Thursday, July 23, 2015

Like A Boss

I'm a teacher. I got that way by going to teacher school and studying very hard. I went to trainings for the past couple of decades to hone those particular skills that make me the shaper and developer of young minds. Before that, I had imagined all manner of jobs and careers for myself. Some of them I didn't have to imagine, like installing modular furniture or managing the picking operations at a wholesale book warehouse. I don't know if I shaped or molded any minds, young or old, while I was doing those jobs. Since I found myself in supervisory positions in many of the jobs I have had, I will have to imagine that I may have had some sort of effect on those with whom I worked. It does, however, give me chills when I think about myself as being "a good boss." I blame Micheal Scott for that.
Here's what I do know: I still get a Christmas card from one of the guys who worked with me on the crew that unloaded trailers at Target. I didn't have any sort of official title, but since I was the oldest guy in that tight little group, I was the defacto leader. I didn't get any extra money, but I did get to stay late sometimes got to stay late when the other guys messed up sorting the repack boxes at the end of the night. Kind of like the way I got to hang around into the wee small hours of the morning and finish up the books as manager of an Arby's franchise. For that one, at least I got a brown vest and a name tag that was made special for me instead of just a piece of Dymotape label stuck to somebody else's name tag who quit the week before. One of the guys who worked on that same closing crew and at Target with me is still one of my best friends.
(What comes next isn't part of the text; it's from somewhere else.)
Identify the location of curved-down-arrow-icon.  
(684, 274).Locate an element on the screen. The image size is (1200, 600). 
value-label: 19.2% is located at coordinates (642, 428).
And I find out that this legacy may have stretched back even  further than that. Last week, a guy who was in Pep Band with me in high school came through town and wanted to go out to dinner with me. That wasn't the only reason for him to be in Oakland, since his son was interested in seeing The Crucible as a possible place to study the Fire Arts. But he made a point of stopping by to see me. And when he introduced me to his wife ad son, he introduced me as a major influence in his life. Thirty-five year ago, and he felt the need to share this with his family. And me. It was flattering and more than a little bit embarrassing, but ultimately it gave me a profound sense of belonging. All those memories I have of those years that I hung out in the band room, cavorting as I did with my friends and associates as Pep Band president, it seems that I was leaving an impression. One that has lasted all these years and was brought back to me last week, gift-wrapped and full of smiles. He bought me dinner. With fries. It was a dinner full of laughter and memories. It made me proud, and helped me imagine that this may have been the plan all along.